Evangelicals and Trump, chapter 666: In which The Washington Post misses one crucial detail

Let's talk about evangelical Protestants and Donald Trump, shall we? After all, that has been one of the two or three dominant storylines of the entire Republican race for the White House. Your GetReligionistas have poured out an ocean of digital ink on press coverage of this topic.

But now the reality is beginning to sink in, out there in some pews and pulpits, that this race is really going to come down to Trump vs. Hillary Rodham Clinton. Viewed as a political choice, that is agonizing. Viewed as a theological choice, things are even worse for Christians who embrace centuries of church teachings on moral theology.

If you peel off the layers of political language, the Washington Post has offered a piece -- "‘There’s nobody left’: Evangelicals feel abandoned by GOP after Trump’s ascent" -- that features a few key voices describing this agonizing puzzle in their own words.

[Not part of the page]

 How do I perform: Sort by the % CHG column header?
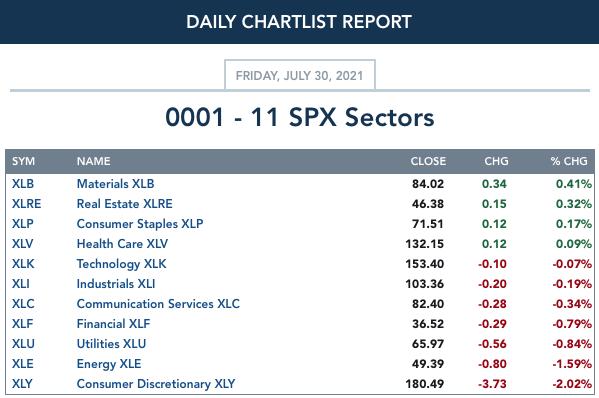click(x=569, y=161)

In terms of journalism, this is business as usual. In terms of coverage of doctrinally conservative believers, this is called progress. Still, this story is sadly simplistic. Hold that thought.

The key voice early on is the Rev. Gary Fuller of the Gentle Shepherd Baptist Church in Lincoln, Nebraska, who was a supporter of Sen. Ted Cruz. By the way, in this piece it would have helped to have known that Fuller is not a Southern Baptist (it took two clicks to find that out), since other key voices in this piece are from the SBC or an institution on the left edge of Southern Baptist life. Why does this matter? It only matters if you think this is a religious story, as well as a political story.

Here is a key passage near the top:

... Fuller has a hard time stomaching Trump as the Republican nominee and plans to vote for Cruz on Tuesday, even though the senator has dropped out of the race.
“In a sense, we feel abandoned by our party,” Fuller said. “There’s nobody left.”